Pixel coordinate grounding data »

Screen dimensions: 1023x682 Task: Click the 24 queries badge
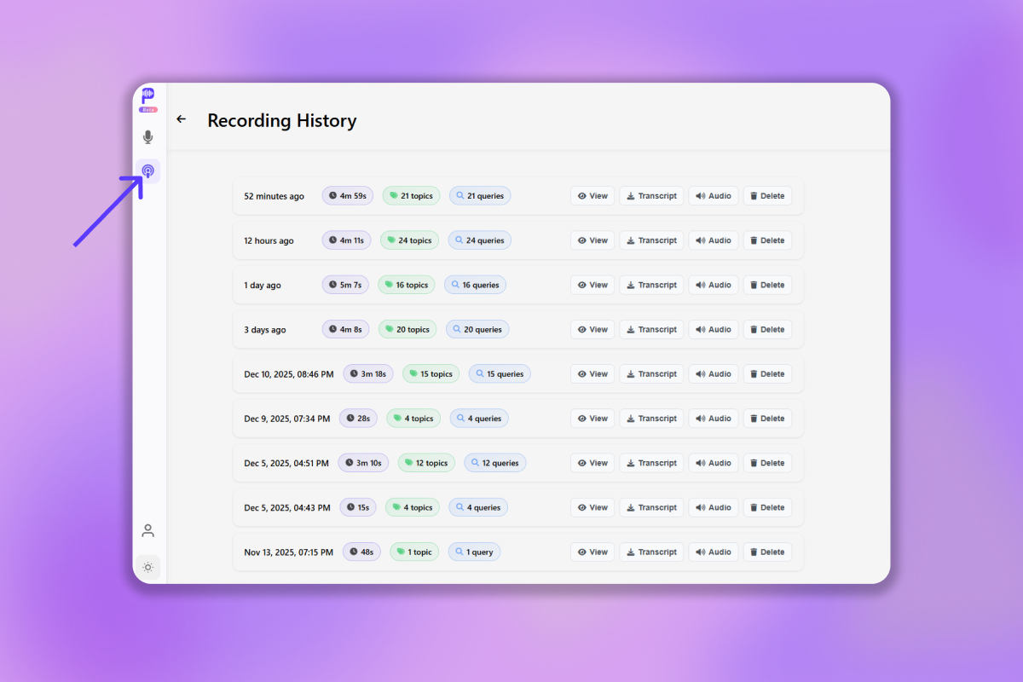(479, 240)
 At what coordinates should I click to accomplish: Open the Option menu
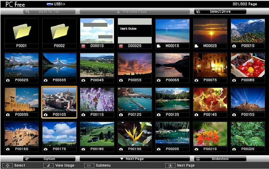(x=49, y=159)
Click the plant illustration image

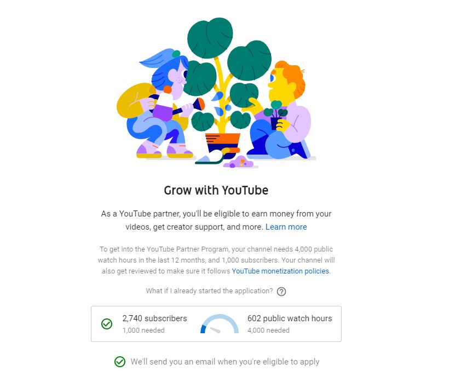pos(216,93)
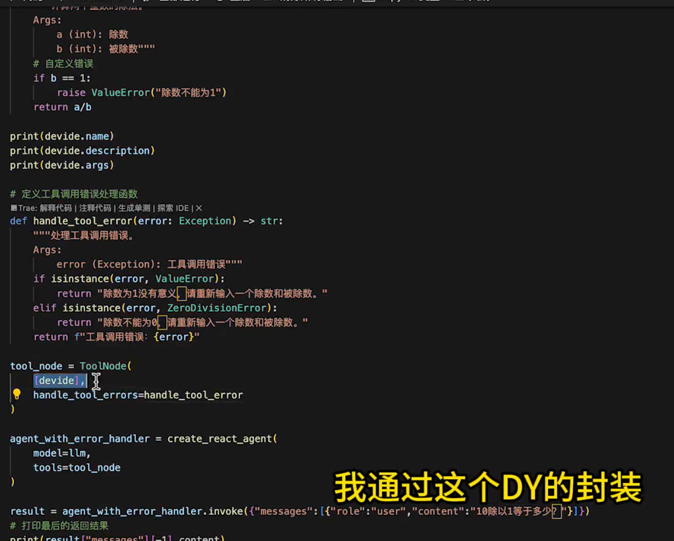The width and height of the screenshot is (674, 541).
Task: Click the Trae logo beside the inline AI actions
Action: (12, 208)
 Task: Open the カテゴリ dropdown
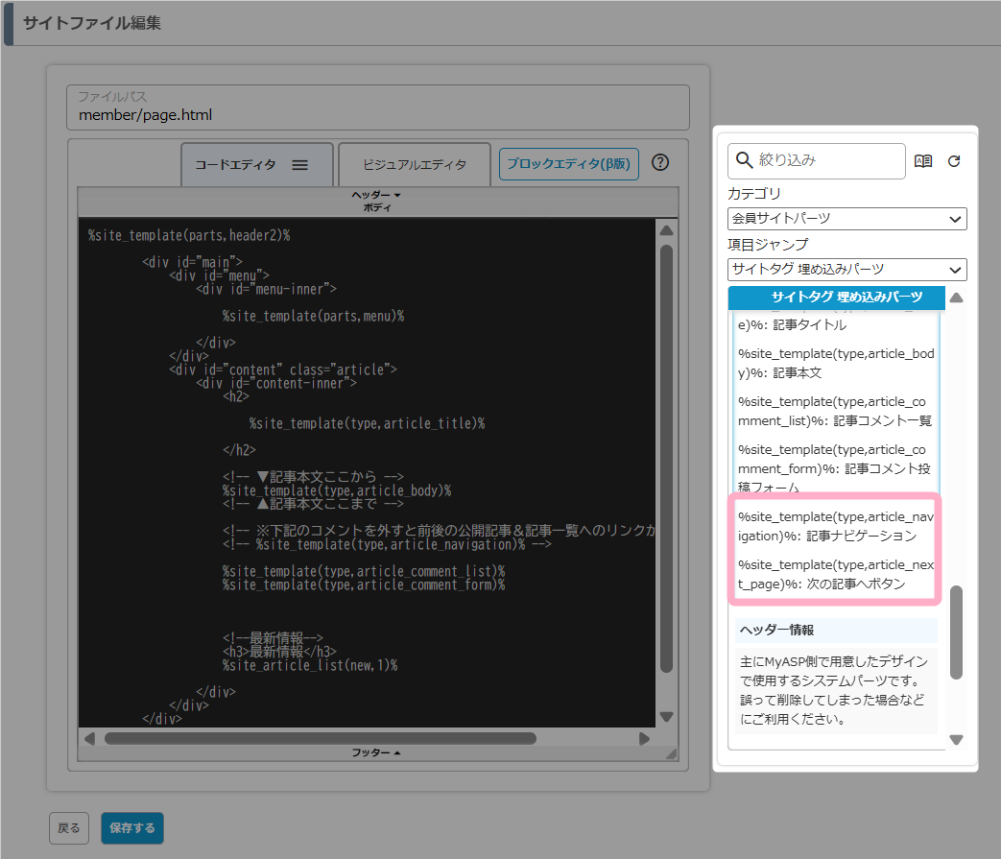[846, 219]
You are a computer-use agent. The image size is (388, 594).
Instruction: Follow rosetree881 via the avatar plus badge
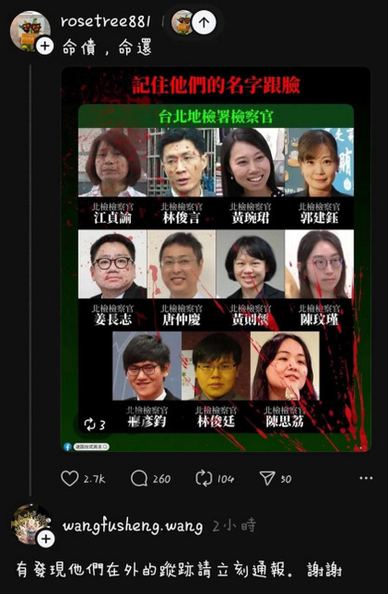[45, 46]
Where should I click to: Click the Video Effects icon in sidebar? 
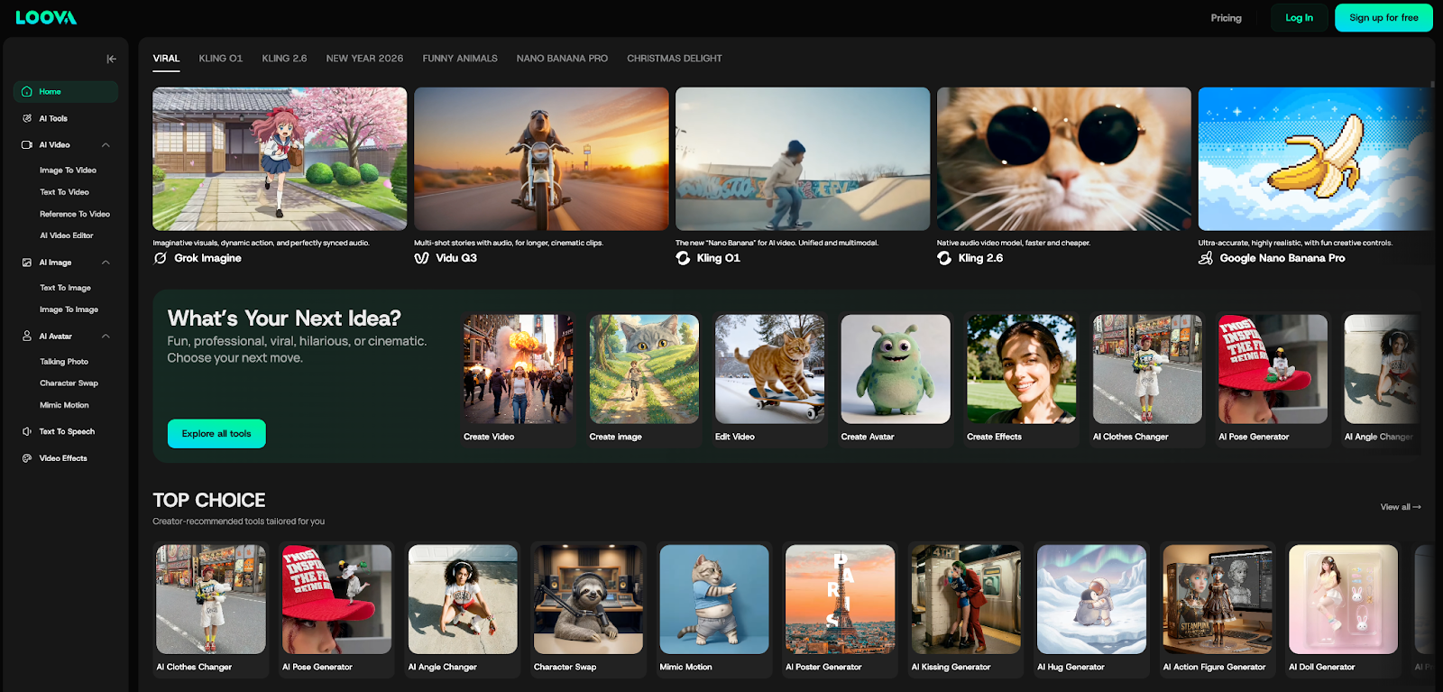coord(27,458)
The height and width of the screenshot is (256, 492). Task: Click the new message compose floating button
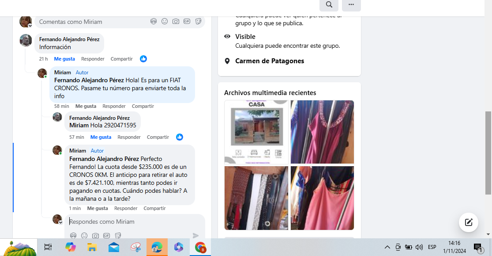click(468, 222)
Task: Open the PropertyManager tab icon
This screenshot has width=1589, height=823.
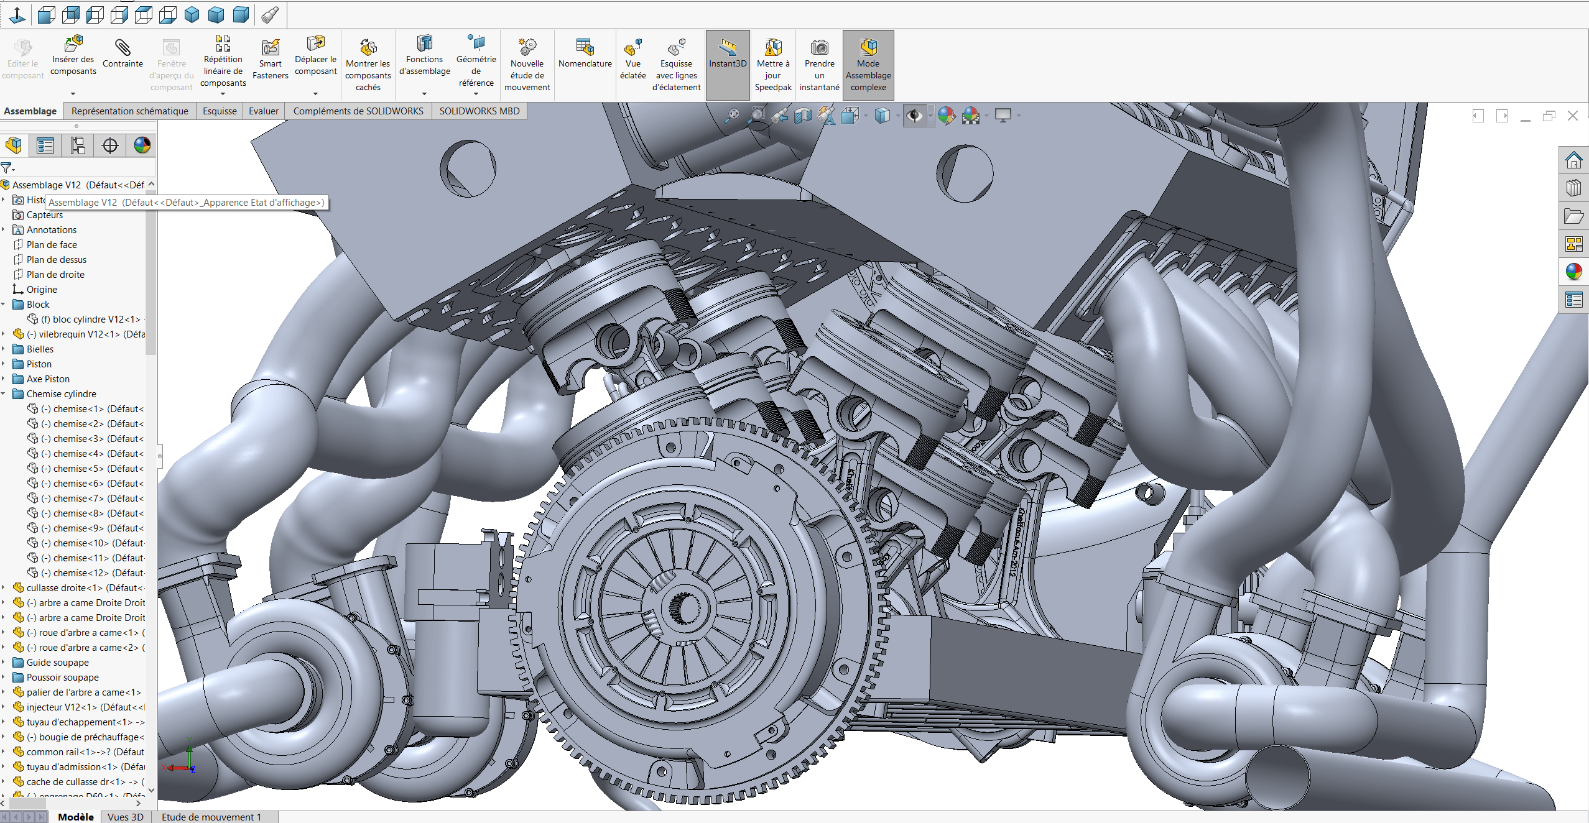Action: pos(45,145)
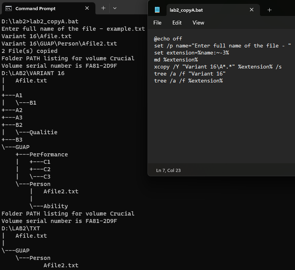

What needs to be done »
If a line falls between the one containing "Instruction: Follow rosetree881" and the last line of the entries above, both included, reproduce it exactly; leave the pictures out.

Response below »
Instruction: Follow rosetree881 via the avatar plus badge
[45, 46]
Where should I click to: Click the Video Effects icon in sidebar? 
coord(27,458)
The height and width of the screenshot is (256, 492). Task: Click the new message compose floating button
click(468, 222)
Task: Open the PropertyManager tab icon
This screenshot has width=1589, height=823.
Action: pos(45,145)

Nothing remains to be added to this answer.